Big Baby Trump, by Steve Baker, CC BY-ND 2.0

Unless you've been under a rock for the past twelve or so hours, you're aware of the New York Times blockbuster scoop concerning Donald Trump's taxes. 

Throughout all of 2015 and 2016, those of us who knew Trump from his Page Six days kept trying to tell everyone that he was a fraud. He was a mook. He was mobbed up to his eyeballs. He was a walking, talking security risk. But too many people saw him on The Apprentice and thought he was a genius businessman. (And, in case you forget, his show morphed from giving people jobs with his companies to being a celebrity reality show.)

Now it can no longer be denied that he is nothing but a fraud. We have a fraud with multiple security exposures holding on to the nuclear codes.

For a narcissist like Trump, the greatest wound he could suffer is to his public image. Far from being a titan of industry, he's been revealed to be nothing but a petty con man, a three card monty street scammer, taking you for whatever money you have, and then spending it himself in profligate ways. The tacky gold fittings, the whisking away on helicopters: all a sham to hide that there's no "there" there.

We have a compromised agent at the apex of our government. He has access to all the secrets we possess, and is in such dire financial straits that it beggars belief that he wouldn't sell out this country to save his hide. In four years he'll have $300 million in loans due, loans for which he is personally liable. Are you going to tell me that, in light of this, he wouldn't, say, ignore bounties put on the heads of our soldiers in Afghanistan by the Russians, who probably underwrite his debt?

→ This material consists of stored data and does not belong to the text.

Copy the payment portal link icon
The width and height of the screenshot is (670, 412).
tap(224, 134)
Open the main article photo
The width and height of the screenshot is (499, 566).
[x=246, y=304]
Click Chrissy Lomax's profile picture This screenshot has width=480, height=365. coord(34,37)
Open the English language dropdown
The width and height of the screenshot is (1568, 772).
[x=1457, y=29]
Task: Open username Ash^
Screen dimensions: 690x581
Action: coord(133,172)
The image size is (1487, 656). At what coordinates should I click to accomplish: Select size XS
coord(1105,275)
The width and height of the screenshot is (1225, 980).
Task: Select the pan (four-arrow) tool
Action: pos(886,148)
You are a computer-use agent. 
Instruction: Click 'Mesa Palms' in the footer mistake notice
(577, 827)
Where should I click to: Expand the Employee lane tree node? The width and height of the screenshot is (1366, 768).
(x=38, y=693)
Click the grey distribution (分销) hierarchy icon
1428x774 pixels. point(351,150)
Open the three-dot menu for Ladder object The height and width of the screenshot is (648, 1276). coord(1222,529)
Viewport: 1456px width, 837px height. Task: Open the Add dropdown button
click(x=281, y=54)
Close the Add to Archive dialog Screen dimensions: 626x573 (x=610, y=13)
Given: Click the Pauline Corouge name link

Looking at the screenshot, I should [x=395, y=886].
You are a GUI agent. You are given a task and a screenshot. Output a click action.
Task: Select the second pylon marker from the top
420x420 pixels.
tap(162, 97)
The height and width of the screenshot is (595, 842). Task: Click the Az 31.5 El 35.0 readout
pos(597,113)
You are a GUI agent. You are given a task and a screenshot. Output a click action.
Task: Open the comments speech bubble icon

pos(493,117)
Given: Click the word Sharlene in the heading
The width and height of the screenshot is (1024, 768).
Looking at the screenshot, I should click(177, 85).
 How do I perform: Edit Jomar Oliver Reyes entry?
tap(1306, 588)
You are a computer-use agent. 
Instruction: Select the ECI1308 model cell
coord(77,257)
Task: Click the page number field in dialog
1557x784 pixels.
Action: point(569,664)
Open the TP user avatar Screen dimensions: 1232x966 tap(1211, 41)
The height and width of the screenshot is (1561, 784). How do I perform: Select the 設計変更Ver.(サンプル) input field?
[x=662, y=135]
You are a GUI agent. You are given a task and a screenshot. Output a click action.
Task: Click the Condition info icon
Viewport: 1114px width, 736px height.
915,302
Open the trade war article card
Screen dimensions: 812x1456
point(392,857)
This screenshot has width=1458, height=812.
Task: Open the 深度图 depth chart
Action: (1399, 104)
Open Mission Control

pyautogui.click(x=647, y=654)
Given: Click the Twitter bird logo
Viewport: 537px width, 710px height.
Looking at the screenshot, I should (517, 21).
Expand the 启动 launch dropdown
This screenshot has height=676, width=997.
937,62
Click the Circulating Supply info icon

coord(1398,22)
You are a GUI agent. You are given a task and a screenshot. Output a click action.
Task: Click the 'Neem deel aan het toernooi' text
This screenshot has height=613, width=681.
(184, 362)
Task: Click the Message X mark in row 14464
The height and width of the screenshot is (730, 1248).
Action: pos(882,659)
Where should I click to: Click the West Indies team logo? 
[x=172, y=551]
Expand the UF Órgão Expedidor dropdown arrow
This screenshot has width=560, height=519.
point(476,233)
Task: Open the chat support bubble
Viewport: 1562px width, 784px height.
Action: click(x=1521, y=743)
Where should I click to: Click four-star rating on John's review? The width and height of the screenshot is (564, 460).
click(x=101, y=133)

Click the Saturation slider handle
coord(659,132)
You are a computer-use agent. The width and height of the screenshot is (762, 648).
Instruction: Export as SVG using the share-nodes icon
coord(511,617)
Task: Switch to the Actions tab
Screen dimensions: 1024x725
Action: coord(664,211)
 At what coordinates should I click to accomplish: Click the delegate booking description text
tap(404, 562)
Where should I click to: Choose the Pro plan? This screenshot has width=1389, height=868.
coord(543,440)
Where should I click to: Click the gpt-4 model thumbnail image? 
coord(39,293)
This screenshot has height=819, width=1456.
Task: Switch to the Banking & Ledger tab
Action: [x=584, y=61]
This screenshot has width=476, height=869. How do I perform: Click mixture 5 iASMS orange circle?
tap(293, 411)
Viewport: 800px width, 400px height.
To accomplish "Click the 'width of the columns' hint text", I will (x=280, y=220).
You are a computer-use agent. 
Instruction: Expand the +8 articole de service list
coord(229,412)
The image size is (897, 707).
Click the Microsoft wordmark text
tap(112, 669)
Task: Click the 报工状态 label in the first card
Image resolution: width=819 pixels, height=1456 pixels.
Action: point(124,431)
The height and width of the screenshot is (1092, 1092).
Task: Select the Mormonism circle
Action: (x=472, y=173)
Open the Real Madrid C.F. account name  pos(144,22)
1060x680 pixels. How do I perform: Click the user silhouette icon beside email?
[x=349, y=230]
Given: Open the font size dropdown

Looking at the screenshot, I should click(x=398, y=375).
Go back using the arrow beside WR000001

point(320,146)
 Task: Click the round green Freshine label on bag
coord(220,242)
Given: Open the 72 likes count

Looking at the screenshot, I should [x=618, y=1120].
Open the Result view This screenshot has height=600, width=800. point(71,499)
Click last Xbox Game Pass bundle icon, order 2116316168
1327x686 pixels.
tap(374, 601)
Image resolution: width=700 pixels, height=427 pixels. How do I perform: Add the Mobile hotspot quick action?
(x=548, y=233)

Trump treated running for president as a con. He didn't expect to win, but he hoped to parlay a run into increased brand recognition, start raking in the money, and stave off the wolf. Instead, improbably, he vaulted into the Oval Office, which was actually the worst thing which could have happened to him. Winning was the most poisoned of chalices for him. All he knows how to do is bluster and fake. These are not traits which serve one well in the West Wing. All he wanted to do was reboot himself. Instead, he landed in an office which would flay him open, exposing all his dirty secrets. And now they're all there for the viewing.

This isn't a Shakespearian tragedy. His tragic heroes were larger than life. This is a moral fable, a warning of what can happen if you decide you're more than you are. "Come and listen to the tale of Donald Trump / Who thought he could fly but was a chump." "Don't be like Trump" will become a warning that parents tell their lackadaisical children. Trump will achieve fame as a dark chapter in American mythology, a cautionary tale.

We have less than six weeks to resolve to remove this excrement from office. Let's get to work.